C. Ça arrive très vite ça, bientôt chez vous ! Ça va envahir le marché noir à grande vitesse. 

JJ. Comme la meth bleue d’Heisenberg dans Breaking Bad.

C. De la OG Cab’ et de la JJ Gold. Comme ça tu sais tout.


Vous compariez la trilogie Double Hélice à la triplette de Zizou en Champion’s League… Vous pensez qu’il va revenir ?

C. C’est forcément JJ qui a fait cette comparaison.

JJ. Je pense que oui, d’outre-tombe. Il n’est pas parti, il a juste pris quelques vacances. Il a tout réussi dans sa vie, à un moment il peut souffler. Soyons un peu indulgents avec lui. Il va revenir, entraîner une nouvelle équipe et tout gagner à nouveau.


Vous aussi ?

JJ. On ne sait pas encore quelle forme ça va prendre…

C. Mais ça va prendre des formes.

JJ. On fait des tas de morceaux, on en a une chiée. Il y a plein de projets qui se mettent en place. On n’a pas encore la forme du truc, mais ça va venir.

C. Ce n’est pas l’envie et la matière qui manquent, mon cher…


Lequel de vous deux est Zinédine ?

C. Lui. Moi je suis Guardiola. Il est OG, il est catalan et il a fait gagner le Barça plein de fois. Mon père serait fier de cette réponse, JeanJa.

JJ. Ton père va être ému en lisant cette interview.


© Naïs Bessaih

Si on imagine un onze de départ du rap game…

JJ. Ça va être dur…

C. En pointe, tu peux mettre un genre de Niska ou un Kaaris. Un patateur.

JJ. Tu mets Booba en numéro 10, on est obligé de lui laisser celui-là. Devant, il te faut un petit rapide, quelqu’un qui rap vite. (Rires) Nekfeu, il a des flows méga chauds parfois. Alpha, je sais qu’il joue. Kaaris, pourquoi pas au gardien. Il arrête toutes les punchlines.


Et vous, quelle position ?

C. Moi je suis observateur-rouleur. 

JJ. Il est soigneur.

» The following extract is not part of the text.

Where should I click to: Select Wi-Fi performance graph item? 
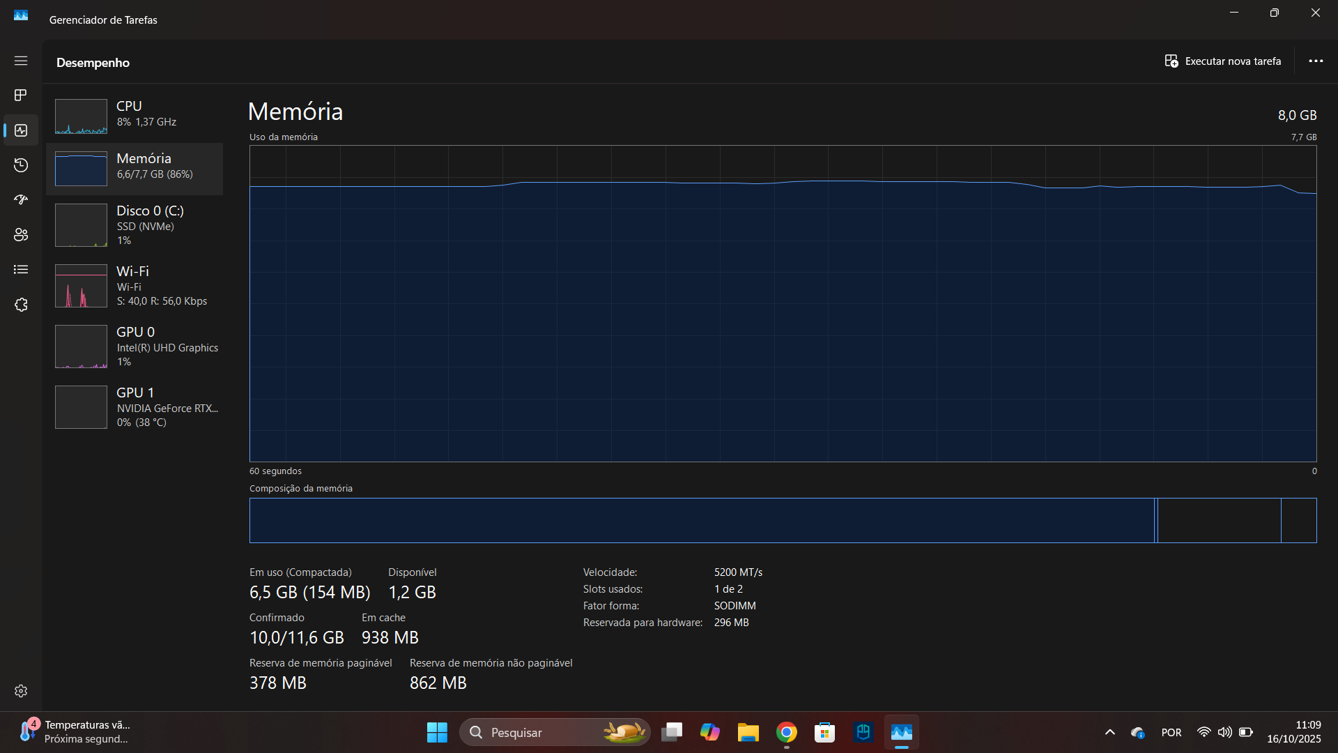[x=134, y=285]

Dès qu’un joueur est mal au sol, il arrive, puff puff et hop il est guéri.

C. (Rires) C’est vraiment ça, frère. Je suis le médecin. 

JJ. Moi je suis sur le bord du terrain et je ne fais rien. Juste je crie des trucs. J’énerve l’adversaire et j’encourage mon équipe. Je fais le connard.

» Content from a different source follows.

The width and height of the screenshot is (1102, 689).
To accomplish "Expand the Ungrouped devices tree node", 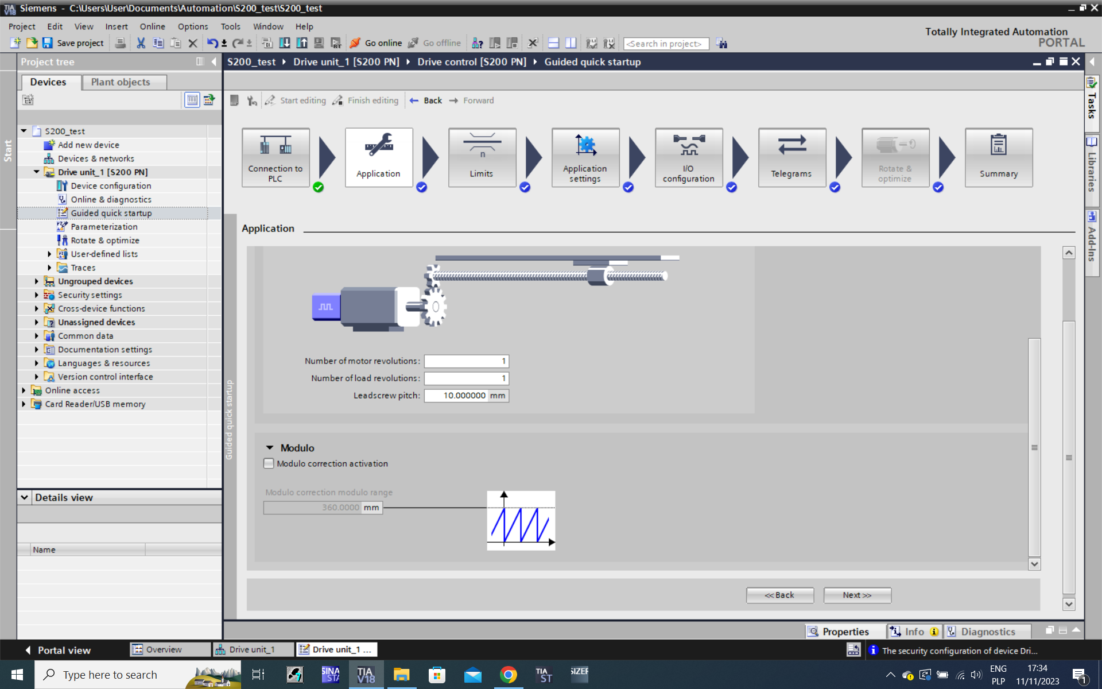I will pos(37,281).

Est-ce que vos potes vous trouvent plus drôles à deux ?

JJ. Ah bah, en tout cas, tu peux demander à Lomepal : Caba c’est le divertisseur.

C. Je suis l’homme drôle de la situation, je fais rire toutes les meufs sans problème.

JJ. Et comme je passe toutes mes journées avec lui, je pense que ça fonctionne un peu aussi. Mais je ne suis pas aussi fort que lui. Je deviens meilleur de jour en jour à ses côtés.


Vous vous sentez meilleurs après avoir évolué toutes ces années ensemble ?

JJ. On a tous les deux un appartement maintenant, c’est déjà bien !

C. On est sorti du bourbier pour être dans le beau côté ensemble, donc c’est normal.


À la vie à la mort ?

JJ. Bah on va s’embrasser alors ! (Ils font mine de s’embrasser.)

C. Jamais, jamais ! Lui il peut mourir. Lui à la mort et moi à la vie. (Rires)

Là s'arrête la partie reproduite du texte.